§ ENTRIES SHOWN:
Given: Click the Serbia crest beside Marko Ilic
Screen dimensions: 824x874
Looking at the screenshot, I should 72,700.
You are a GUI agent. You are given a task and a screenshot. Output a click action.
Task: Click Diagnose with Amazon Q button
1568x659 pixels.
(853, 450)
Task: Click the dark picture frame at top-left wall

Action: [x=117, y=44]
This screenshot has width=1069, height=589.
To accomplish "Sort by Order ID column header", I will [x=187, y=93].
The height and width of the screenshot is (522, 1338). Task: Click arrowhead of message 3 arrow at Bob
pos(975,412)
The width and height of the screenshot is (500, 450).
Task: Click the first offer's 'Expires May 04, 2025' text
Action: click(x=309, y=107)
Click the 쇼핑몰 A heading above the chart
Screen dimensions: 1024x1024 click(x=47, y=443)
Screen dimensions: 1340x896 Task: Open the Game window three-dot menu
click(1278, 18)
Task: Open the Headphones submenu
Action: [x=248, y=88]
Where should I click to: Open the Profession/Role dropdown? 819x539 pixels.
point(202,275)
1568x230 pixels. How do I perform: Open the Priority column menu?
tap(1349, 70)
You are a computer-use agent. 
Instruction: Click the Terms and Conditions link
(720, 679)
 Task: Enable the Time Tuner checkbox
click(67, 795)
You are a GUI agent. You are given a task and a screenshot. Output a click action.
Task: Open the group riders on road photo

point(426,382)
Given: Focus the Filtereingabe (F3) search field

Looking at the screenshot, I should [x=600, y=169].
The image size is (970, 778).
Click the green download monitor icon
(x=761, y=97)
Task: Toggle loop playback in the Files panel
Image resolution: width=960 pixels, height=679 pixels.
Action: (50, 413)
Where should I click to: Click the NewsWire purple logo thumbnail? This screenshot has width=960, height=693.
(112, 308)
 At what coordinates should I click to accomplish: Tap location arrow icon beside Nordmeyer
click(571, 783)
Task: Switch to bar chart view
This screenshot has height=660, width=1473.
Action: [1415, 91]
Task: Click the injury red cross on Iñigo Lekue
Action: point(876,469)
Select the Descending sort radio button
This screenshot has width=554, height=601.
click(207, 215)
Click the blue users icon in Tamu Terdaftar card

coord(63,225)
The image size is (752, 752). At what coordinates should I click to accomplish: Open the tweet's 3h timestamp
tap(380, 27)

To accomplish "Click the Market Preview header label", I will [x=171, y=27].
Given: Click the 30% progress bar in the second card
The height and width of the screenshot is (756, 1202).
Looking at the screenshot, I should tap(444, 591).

§ PROMPT: Reproduce each entry exactly, leaving out nothing.

§ YOUR SOLUTION:
Given: Click the Serbia crest beside Marko Ilic
Screen dimensions: 824x874
Looking at the screenshot, I should 72,700.
You are a GUI agent. You are given a task and a screenshot. Output a click action.
Task: Click Diagnose with Amazon Q button
1568x659 pixels.
(853, 450)
Task: Click the dark picture frame at top-left wall

Action: [x=117, y=44]
This screenshot has width=1069, height=589.
To accomplish "Sort by Order ID column header", I will [x=187, y=93].
The height and width of the screenshot is (522, 1338). Task: Click arrowhead of message 3 arrow at Bob
pos(975,412)
The width and height of the screenshot is (500, 450).
Task: Click the first offer's 'Expires May 04, 2025' text
Action: click(x=309, y=107)
Click the 쇼핑몰 A heading above the chart
Screen dimensions: 1024x1024 click(x=47, y=443)
Screen dimensions: 1340x896 Task: Open the Game window three-dot menu
click(1278, 18)
Task: Open the Headphones submenu
Action: [x=248, y=88]
Where should I click to: Open the Profession/Role dropdown? 819x539 pixels.
point(202,275)
1568x230 pixels. How do I perform: Open the Priority column menu?
tap(1349, 70)
You are a computer-use agent. 
Instruction: Click the Terms and Conditions link
(720, 679)
 Task: Enable the Time Tuner checkbox
click(67, 795)
You are a GUI agent. You are given a task and a screenshot. Output a click action.
Task: Open the group riders on road photo

point(426,382)
Given: Focus the Filtereingabe (F3) search field

Looking at the screenshot, I should [x=600, y=169].
The image size is (970, 778).
Click the green download monitor icon
(x=761, y=97)
Task: Toggle loop playback in the Files panel
Image resolution: width=960 pixels, height=679 pixels.
Action: (50, 413)
Where should I click to: Click the NewsWire purple logo thumbnail? This screenshot has width=960, height=693.
(112, 308)
 At what coordinates should I click to accomplish: Tap location arrow icon beside Nordmeyer
click(571, 783)
Task: Switch to bar chart view
This screenshot has height=660, width=1473.
Action: [1415, 91]
Task: Click the injury red cross on Iñigo Lekue
Action: point(876,469)
Select the Descending sort radio button
This screenshot has width=554, height=601.
click(207, 215)
Click the blue users icon in Tamu Terdaftar card

coord(63,225)
The image size is (752, 752). At what coordinates should I click to accomplish: Open the tweet's 3h timestamp
tap(380, 27)

To accomplish "Click the Market Preview header label", I will [x=171, y=27].
Given: Click the 30% progress bar in the second card
The height and width of the screenshot is (756, 1202).
Looking at the screenshot, I should tap(444, 591).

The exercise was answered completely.